L’on entend de plus en plus parler de restitution d’œuvres d’art et objets culturels aux pays africains. Le cas du Cameroun demeure mythique, car on n’aborde jamais ou presque jamais le sujet. C’est à se demander si dans notre pays, on souhaite réellement le retour de ces biens culturels, qui représentent bien plus que des biens. Ils sont notre identité.
L’histoire telle qu’on nous l’a toujours racontée concernant nos biens culturels est que ceux-ci ont été pillés par les colons. Il s’agit principalement de l’Allemagne, la France et l’Angleterre. Mais deux nations sont le plus pointées du doigt : l’Allemagne et la France. Ce sont plusieurs milliers d’œuvres culturelles qui sont aujourd’hui hors de nos frontières, dont un peu plus de 7800 exposées dans le seul musée du Quai Branly Jacques Chirac (France).

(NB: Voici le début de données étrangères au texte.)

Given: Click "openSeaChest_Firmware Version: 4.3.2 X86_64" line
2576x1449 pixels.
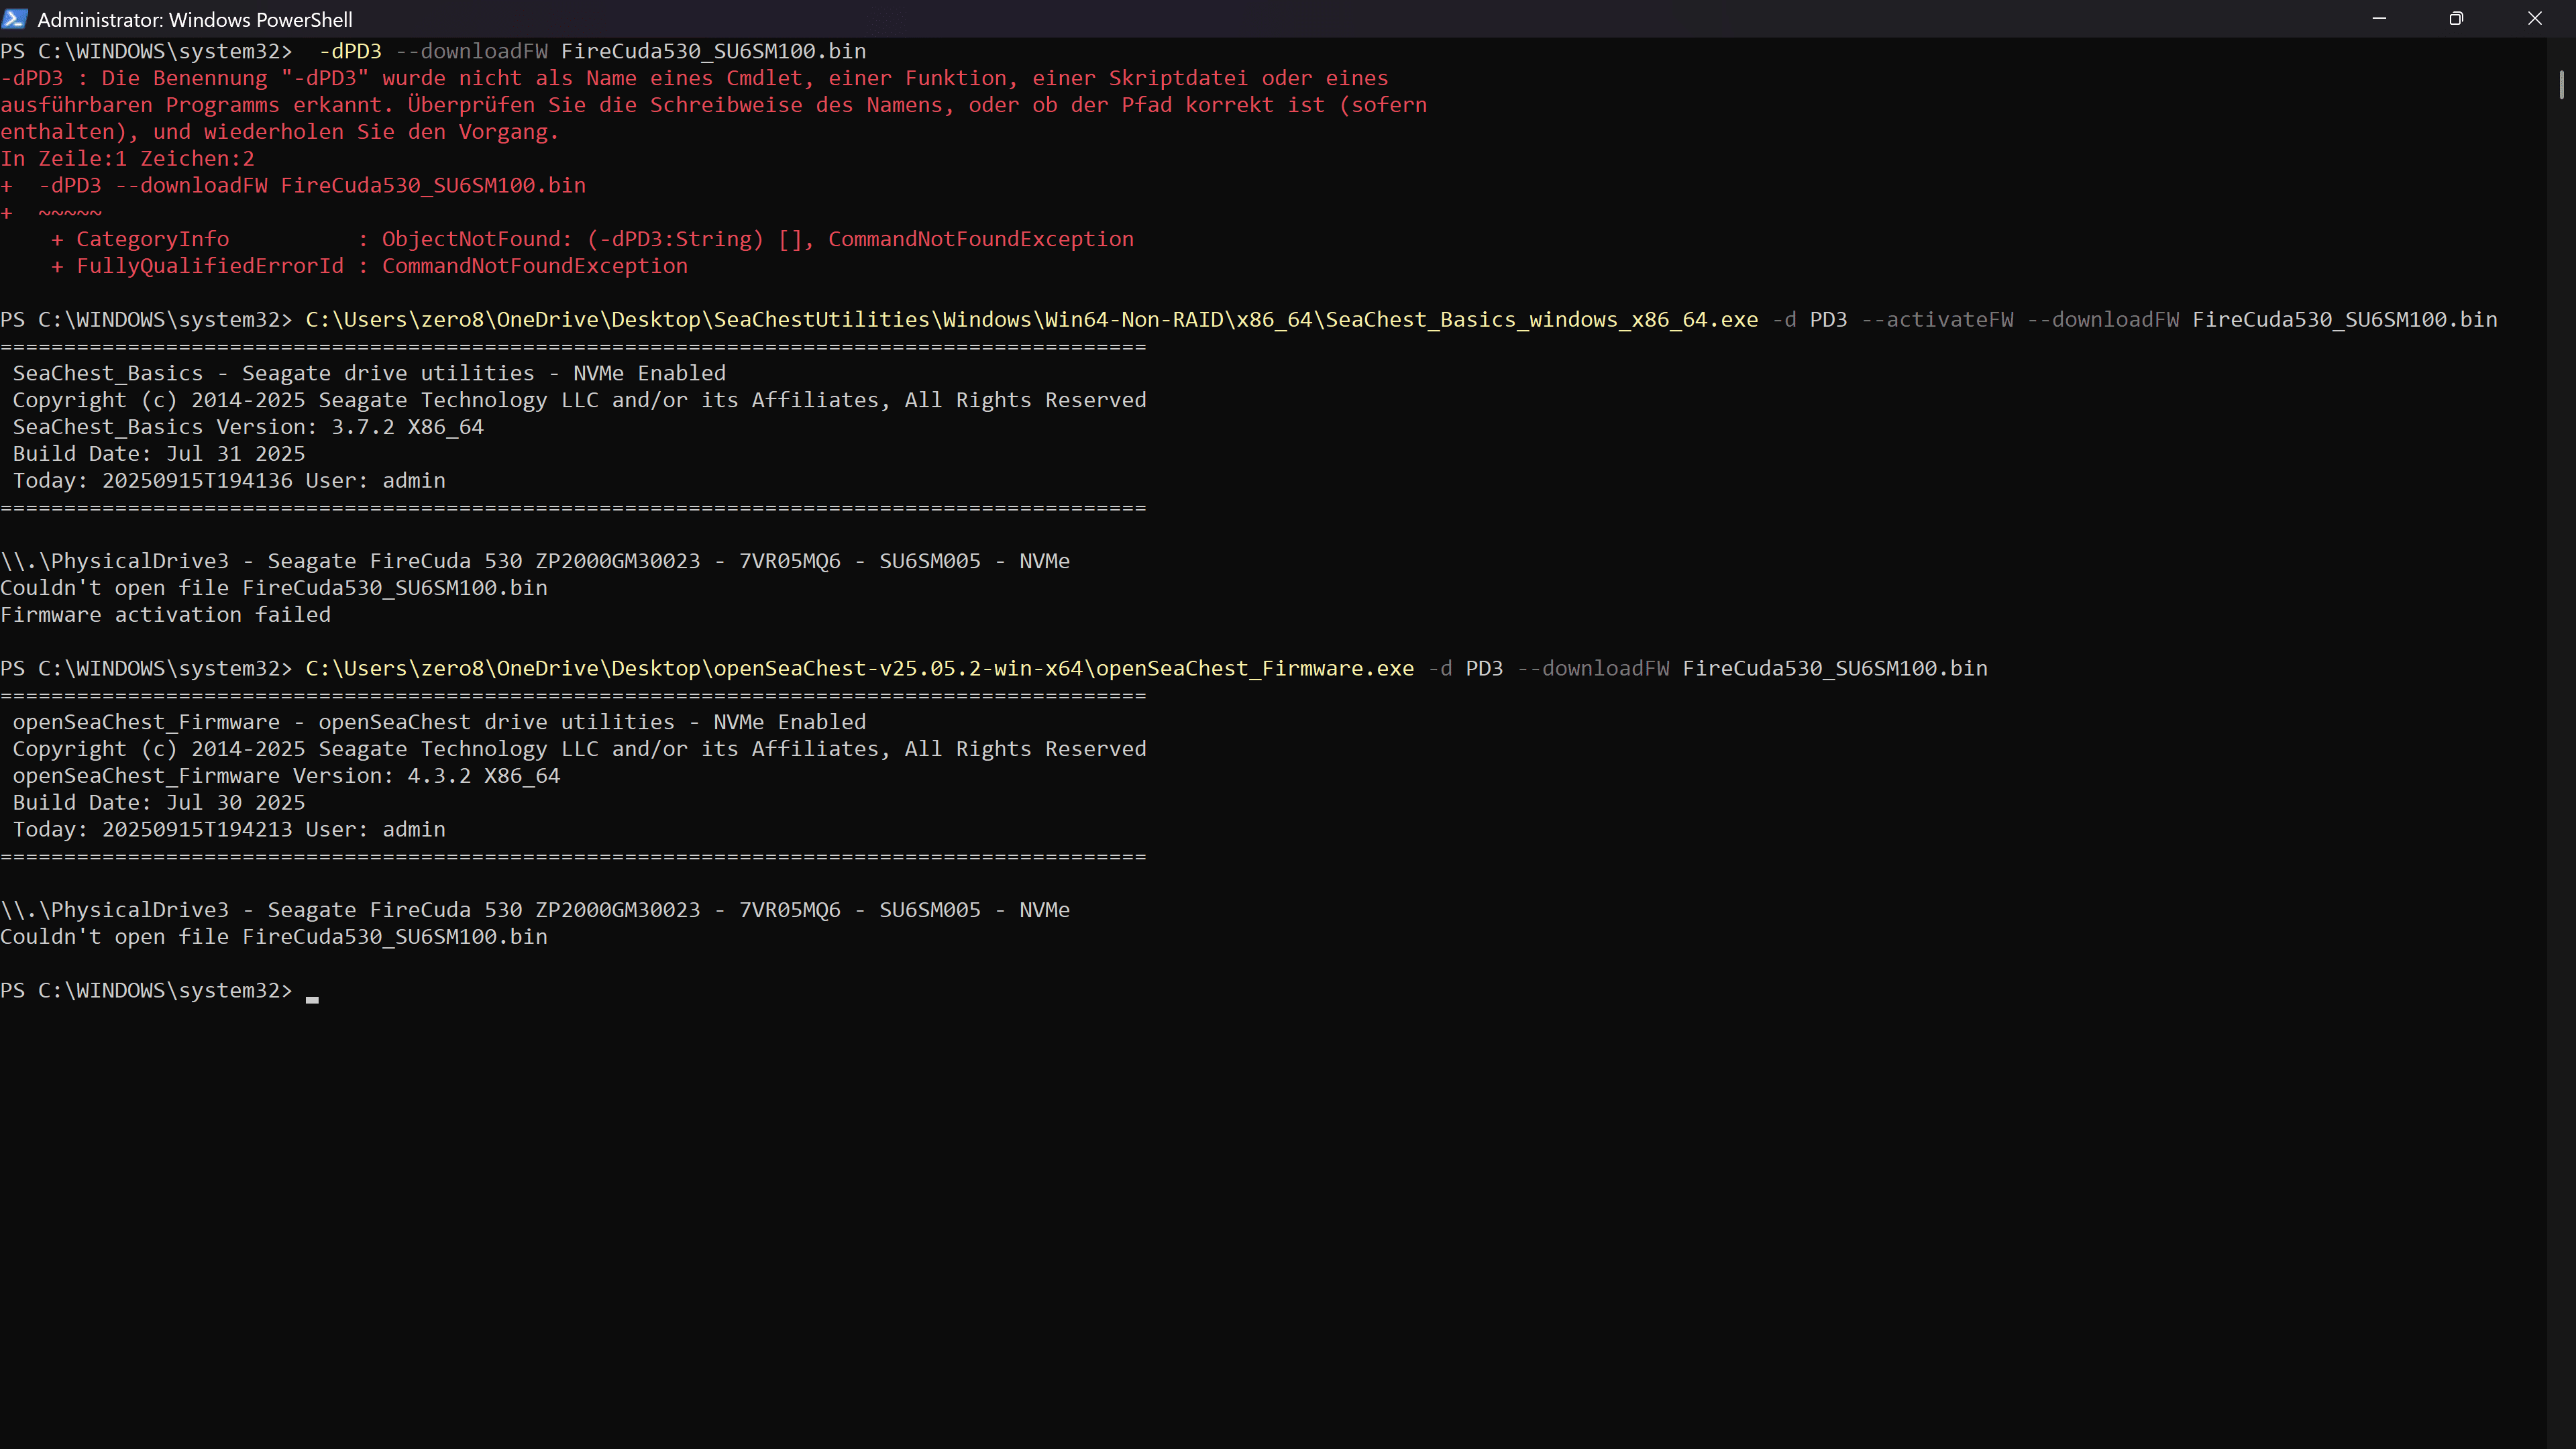Looking at the screenshot, I should point(286,776).
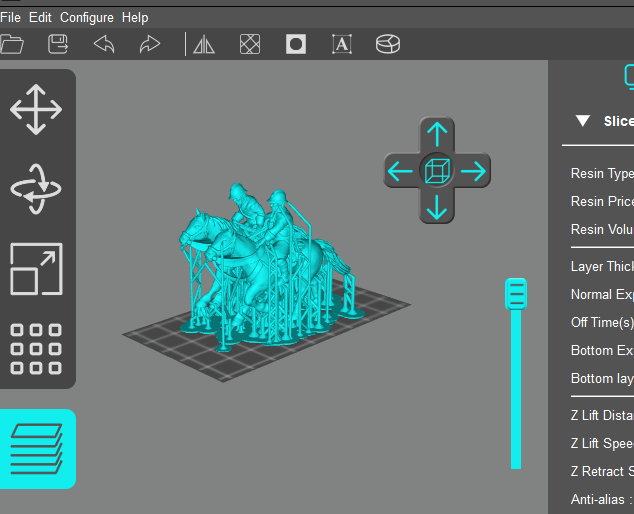Open the Configure menu
The height and width of the screenshot is (514, 634).
point(86,17)
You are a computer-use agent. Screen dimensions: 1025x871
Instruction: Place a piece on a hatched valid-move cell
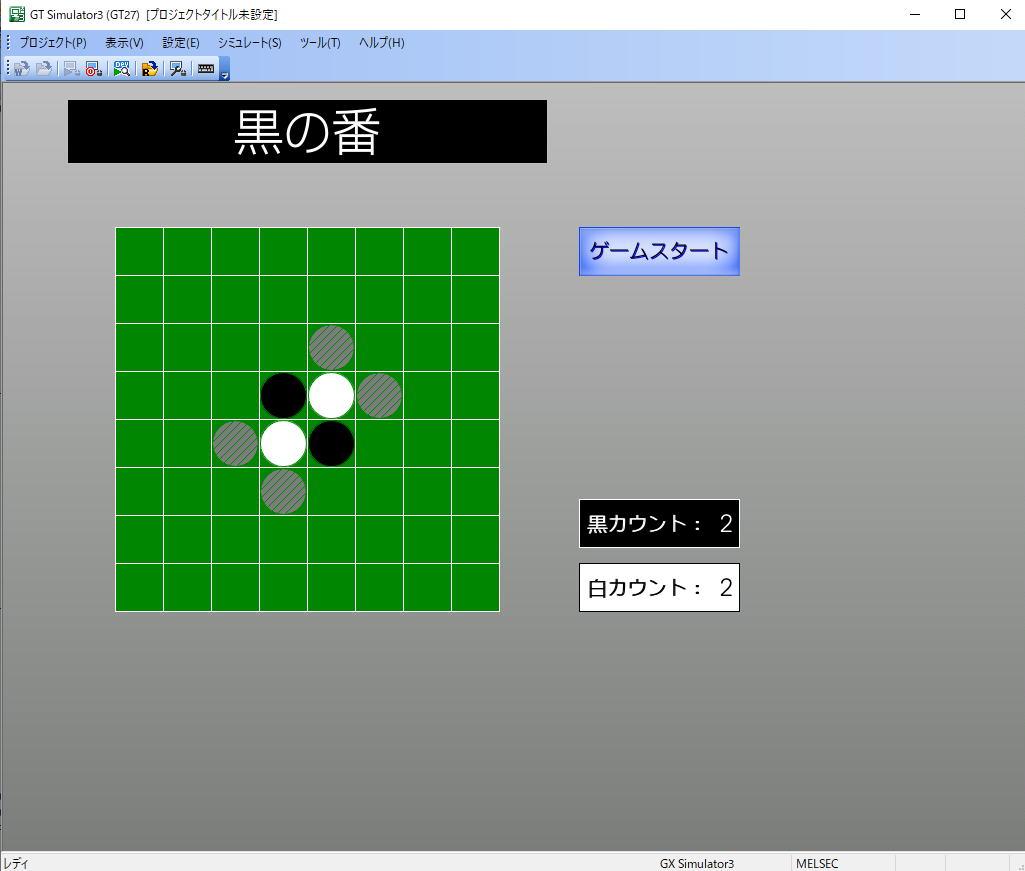point(331,347)
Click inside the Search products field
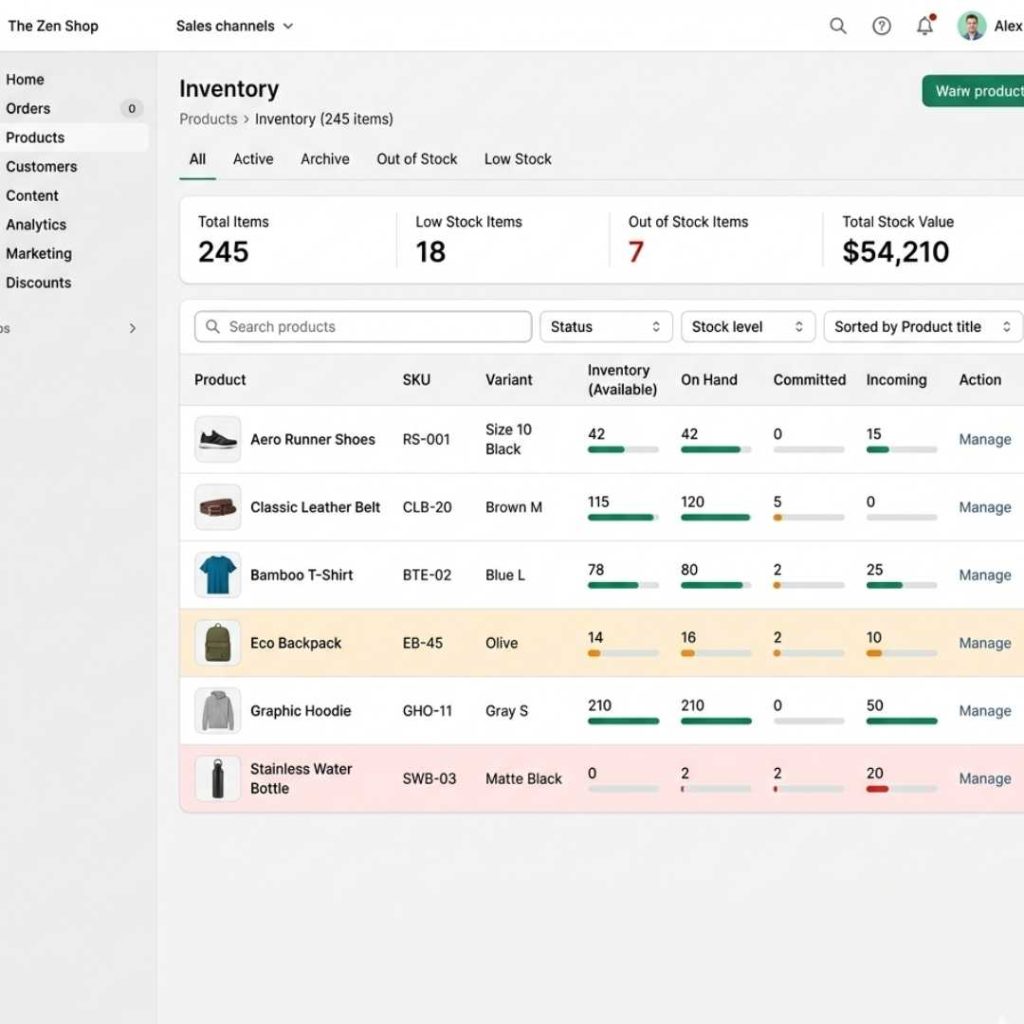The height and width of the screenshot is (1024, 1024). (362, 326)
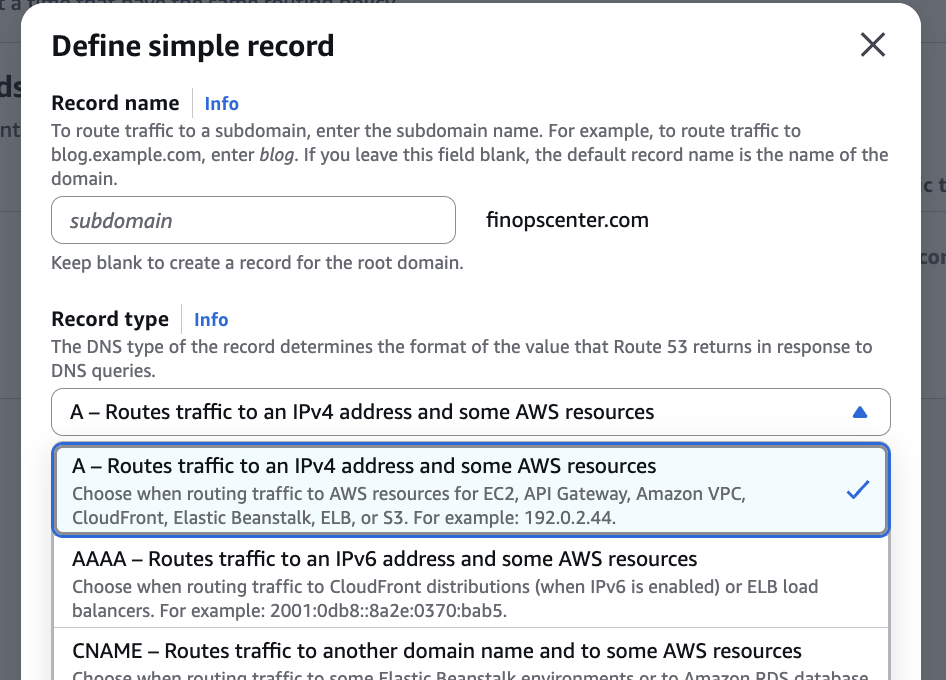Click the Record type field label

tap(110, 319)
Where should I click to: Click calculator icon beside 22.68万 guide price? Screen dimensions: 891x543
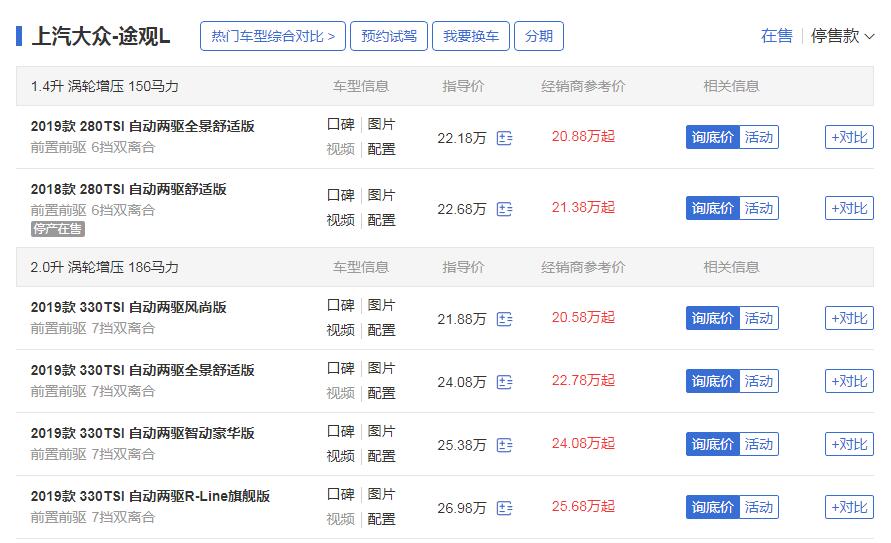504,209
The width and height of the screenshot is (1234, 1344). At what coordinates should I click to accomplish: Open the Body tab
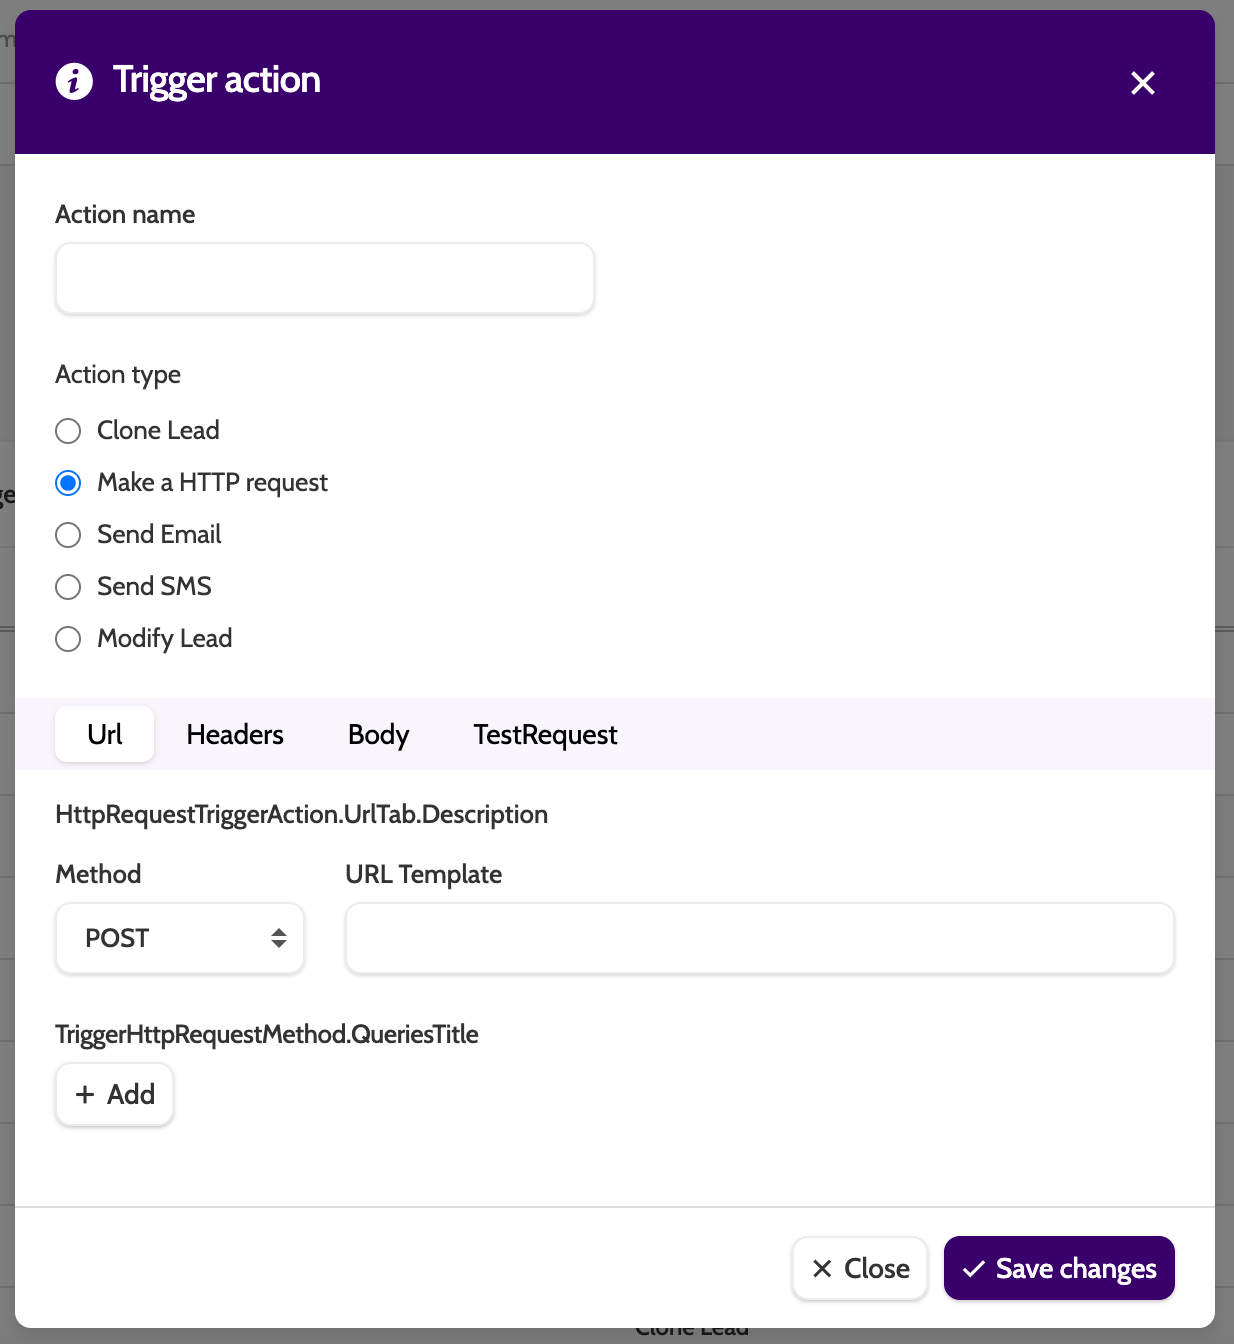[x=378, y=735]
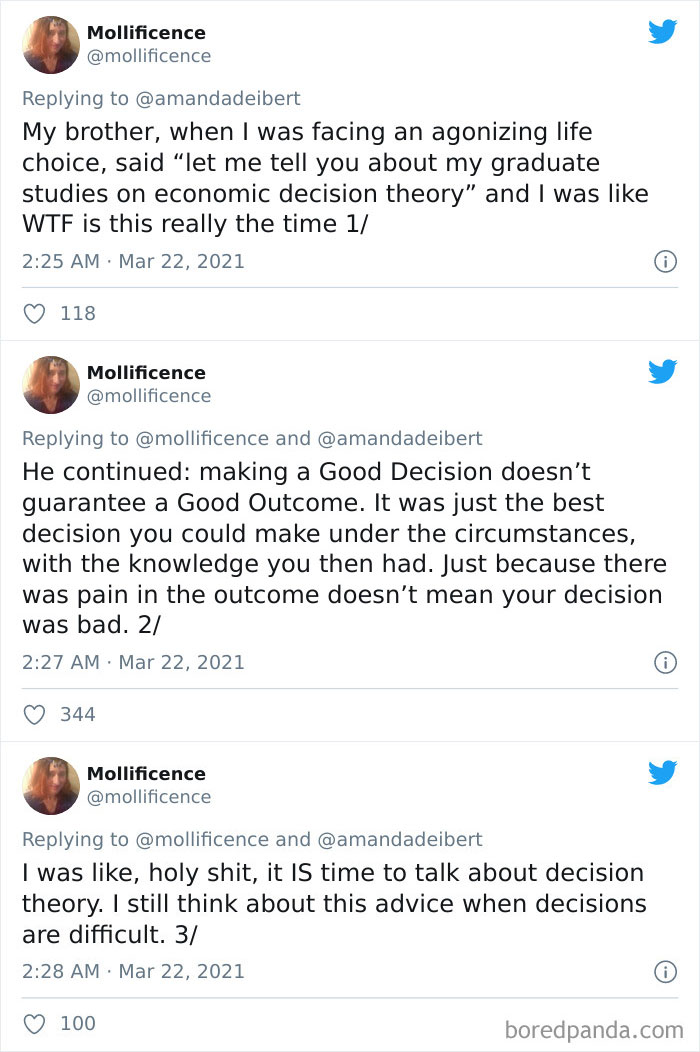Image resolution: width=700 pixels, height=1052 pixels.
Task: Click the profile avatar on the third tweet
Action: click(50, 785)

Que s’est-il réellement passé ? Pourquoi nos propres chefferies traditionnelles ne mettent pas autant de pression pour le retour de ces œuvres à l’heure où d’autres pays sont résolument tournés vers la réclamation de ce qui leur est dû ? La réponse se trouve forcément ailleurs.
Dans une émission diffusée sur Radio France en 2017, l’historienne de l’art à l’université technique de Berlin, Bénédicte Savoy, s’interroge sur la venue à Berlin d’un trône royal issu du Cameroun en 1908. En effet, il s’agissait d’un trône offert par le roi NJOYA aux allemands en guise de cadeaux afin d’entretenir de bonnes relations entre les deux. Ce don était plus dans un sens diplomatique sans tenir compte de l’impact que cela pourrait avoir dans les années à venir. Cette histoire laisse à se demander si on doit restituer les œuvres qui ont été données en cadeaux ou lors d’échanges diplomatiques. Et tous les objets d’art aujourd’hui dans les musées européens sont-ils uniquement des cadeaux diplomatiques ? N’y a-t-il pas des biens mal-acquis pour que personne n’en veuille au Cameroun ?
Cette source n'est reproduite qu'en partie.